= TEXT EXTRACT =
Sydney Taylor locked eyes with Sam Breen.
The leading scorers on the UMass women’s basketball team’s played football for the final six seconds of the third quarter against Fordham in the Atlantic 10 quarterfinals on Friday.
Taylor faked like she was setting a pick and streaked up the floor on a go route. Breen grabbed a defensive rebound then let a deep pass fly from her left hand. Taylor tracked it over her shoulder and finished a layup without a dribble as the buzzer sounded.
“I thought that was the one that literally changed the momentum of the game,” UMass head coach Tory Verdi said. “I think Fordham thought they were scoring at the buzzer.”
Instead of a Rams bucket cutting the Minutewomen’s lead to one possession, Taylor’s bucket gave UMass a seven-point lead to start the fourth quarter.
The seventh-seeded Minutewomen held No. 2 Fordham at bay in the final frame and won 80-70 to advance to the A-10 semifinals for the first time since 2002. Two UMass players, freshmen Stefanie Kulesza and Makennah White, weren’t even born the last time the program reached this point.

= DATA BLOCK =
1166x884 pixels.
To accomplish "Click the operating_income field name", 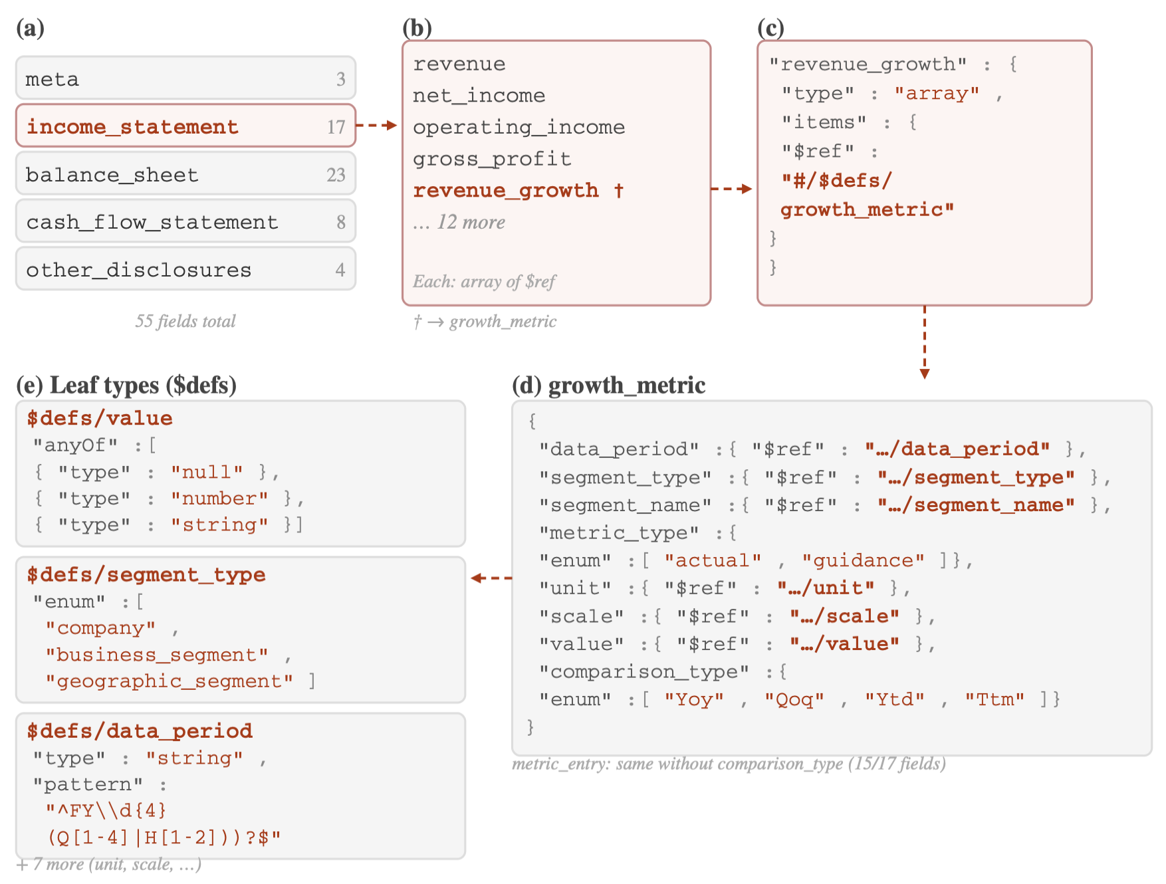I will point(519,127).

= DIRECTIVES =
1. Quote the UMass basketball article starting at "The leading scorers" and ending at "the fourth quarter.".
2. Answer these questions about the UMass basketball article:
(a) Who is the UMass head coach?
(b) What was the final score of the game?
(c) Before this game, in what year had UMass last advanced to the A-10 semifinals?
The listing plays no part in what follows.

= PER-TASK ANSWERS =
1.
The leading scorers on the UMass women’s basketball team’s played football for the final six seconds of the third quarter against Fordham in the Atlantic 10 quarterfinals on Friday.
Taylor faked like she was setting a pick and streaked up the floor on a go route. Breen grabbed a defensive rebound then let a deep pass fly from her left hand. Taylor tracked it over her shoulder and finished a layup without a dribble as the buzzer sounded.
“I thought that was the one that literally changed the momentum of the game,” UMass head coach Tory Verdi said. “I think Fordham thought they were scoring at the buzzer.”
Instead of a Rams bucket cutting the Minutewomen’s lead to one possession, Taylor’s bucket gave UMass a seven-point lead to start the fourth quarter.

2.
(a) Tory Verdi
(b) 80-70
(c) 2002